══ Texto propuesto

El edificio
David Monteagudo
Acantilado, Barcelona, 2013, 171 páginas.
David Monteagudo (Viveiro, 1962) es un
escritor gallego, aunque su obra literaria es ajena al sistema literario
gallego -está escrita toda ella en español-, si bien en alguna de sus novelas, Brañaganda, ha tocado temas de la Galicia profunda y muy
desarrollados en la literatura popular gallega, como el lobishome y la
licantropía en general. Afincado en Cataluña, David Monteagudo es un
especialista en literatura de miedo, condición de la que dio sobradas muestras
en Fin (2009), la novela con la que
debutó y en la que demuestra ser un notable narrador.
El
edificio es una recopilación de relatos, en general de mediana extensión,
que el autor concibe como una alegoría del capitalismo salvaje que David
Monteagudo conoce a fondo pues hasta el año 2010 trabajó en una fábrica ya en
plena crisis, en la que, son sus palabras, tenía la impresión de que él y sus
compañeros estaban obligados a rendir al máximo, so pena de ser eliminados en
la siguiente reducción de plantilla.
En esa sensación de miedo y con situaciones
opresivas transitando sus páginas, se inspira la mayoría de los relatos de este libro. Lo comprobamos ya en el relato
que inaugura el libro, “Informe sobre Aridia”, un texto de ciencia ficción en
el que se nos transporta a la razón de ser y principios esenciales de los
aridianos, una civilización que vive en un inmenso edificio que ha de
desplazarse un centímetro al día, empujado, bajo un sol de fuego, por la fuerza
motriz de sus moradores. Una condena -doce horas diarias de ejercicio físico
para mantener el mundo en movimiento- sin ninguna otra expectativa ni
esperanza. Un fin en si mismo, alarmante metáfora de buena parte del mundo actual: avanzar en
línea recta, encadenados en modos de
producción sin futuro ni esperanza.

════

Tus tareas ->
**1.** Responde según la reseña de El edificio:
(a) ¿En qué año se publicó Fin, la novela con la que debutó Monteagudo?
(b) ¿Hasta qué año trabajó el autor en una fábrica?
(c) ¿Cuánto ha de desplazarse al día el edificio en el que viven los aridianos?
**2.** ¿Cómo se traduce al inglés esta oración de la reseña de El edificio? "Afincado en Cataluña, David Monteagudo es un especialista en literatura de miedo, condición de la que dio sobradas muestras en Fin (2009), la novela con la que debutó y en la que demuestra ser un notable narrador."
**3.** ¿Puedes seguir la reseña de El edificio a partir de su última oración?

══ Material proporcionado

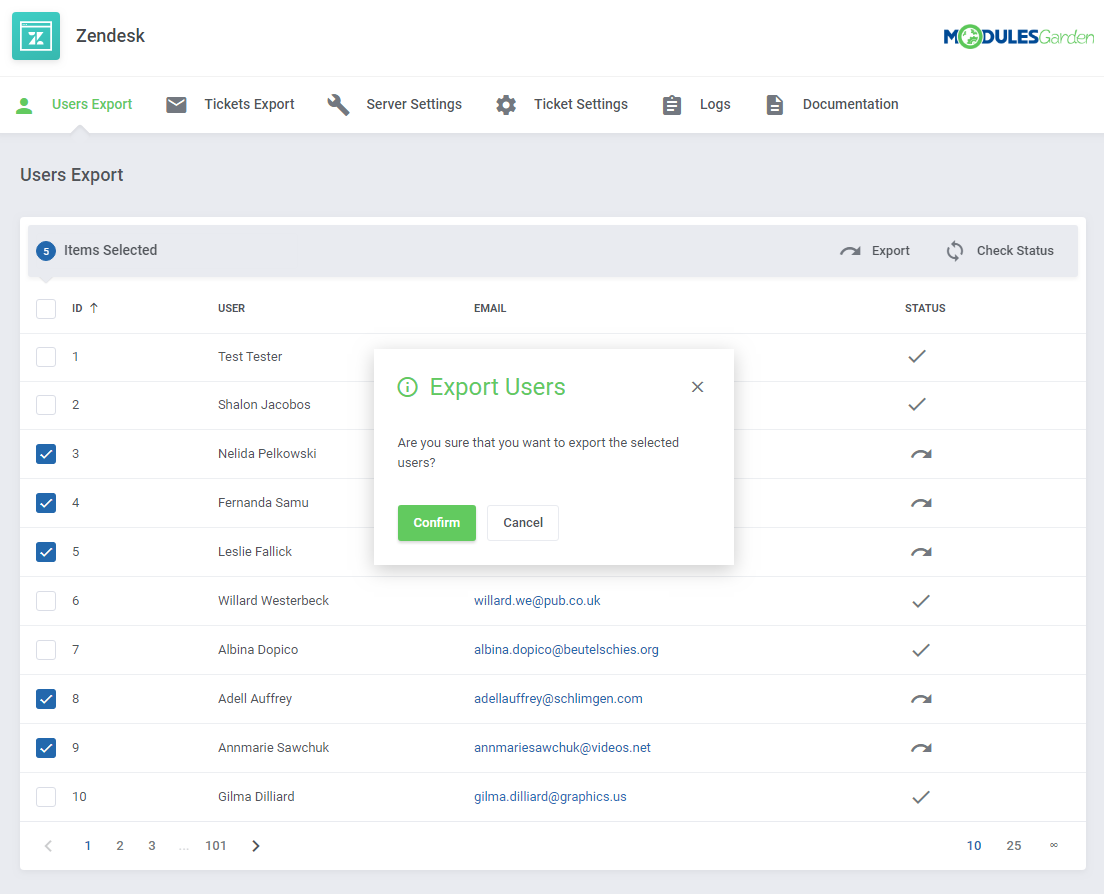The image size is (1104, 894).
Task: Uncheck Nelida Pelkowski's row checkbox
Action: (x=46, y=453)
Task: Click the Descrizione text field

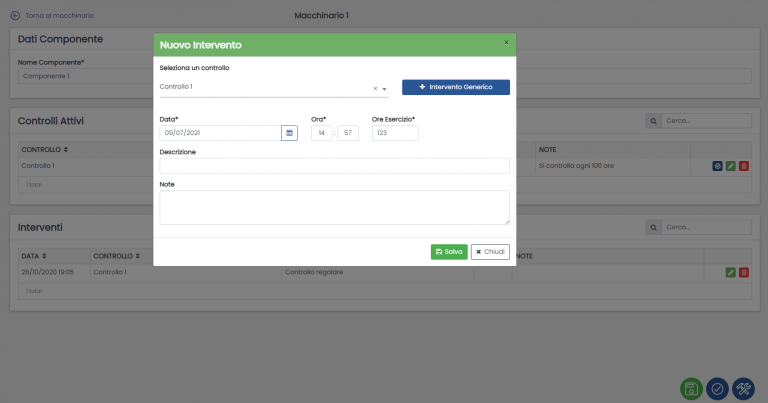Action: coord(334,166)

════

Resultados por tarea ->
**1.**
(a) En 2009.
(b) Hasta 2010.
(c) Un centímetro.

**2.** Settled in Catalonia, David Monteagudo is a specialist in horror literature, a status he amply demonstrated in Fin (2009), the novel with which he made his debut and in which he proves to be a remarkable storyteller.

**3.**
Prosigue la recopilación con “Irene”, un
relato erótico en el que el retrato del físico de la joven Irene se convierte
en una obsesión para el protagonista que la quiere solo como cuerpo para el
sexo. Siguen otras piezas en las que se conjuga lo simbólico y lo mágico, como
“El grito”, homenaje a los castellers, con el miedo y el terror
(“La araña” o “La escalera” son buenas muestras), con la presencia presentida
de una amenaza capaz de llevar al paroxismo al protagonista (“El punto
luminoso”) o con la simple descripción de seres o ambientes grotescos,
excepcionales o perturbadores (“El verraco”, “El garaje”). O con ideas que se
convierten en perturbadoras obsesiones como ocurre en “Los homúnculos” o
“Julián González”. Hay relatos como “La
disputa” que describen el interior de una fábrica, territorio muy familiar al
autor, a través de las conversaciones de empleados, con el miedo al despido en
sus cogotes que les hará terminar en una trágica pelea.
La colectánea incluye así mismo relatos
autorreferenciales: “El escritor en ciernes” y “Fin”. El primero parece una
referencia humorística a la propia biografía del autor. El aprendiz de
escritor, al que la lectura de los clásicos le ocupa todo su tiempo libre,
incluso el que emplea en el váter, momentos en los que precisamente experimenta
la mayor euforia creativa, apremiado, no obstante, porque no sabe cómo empezar
el primer capítulo de su primera y gran novela. Y con una frontera temporal
bien delimitada: el turno de tarde en la fábrica en la que trabaja en una
actividad gris y completamente ajena a la producción literaria. En “Fin”, el
relato que cierra el volumen, una pareja que sale del cine se enfrenta a algo
desconocido que suena a apocalíptico, como en la novela del mismo título.
“Enfrentados…sin un faro, sin una luz sobre la tierra, como en las noches
terribles de la historia” (página 171).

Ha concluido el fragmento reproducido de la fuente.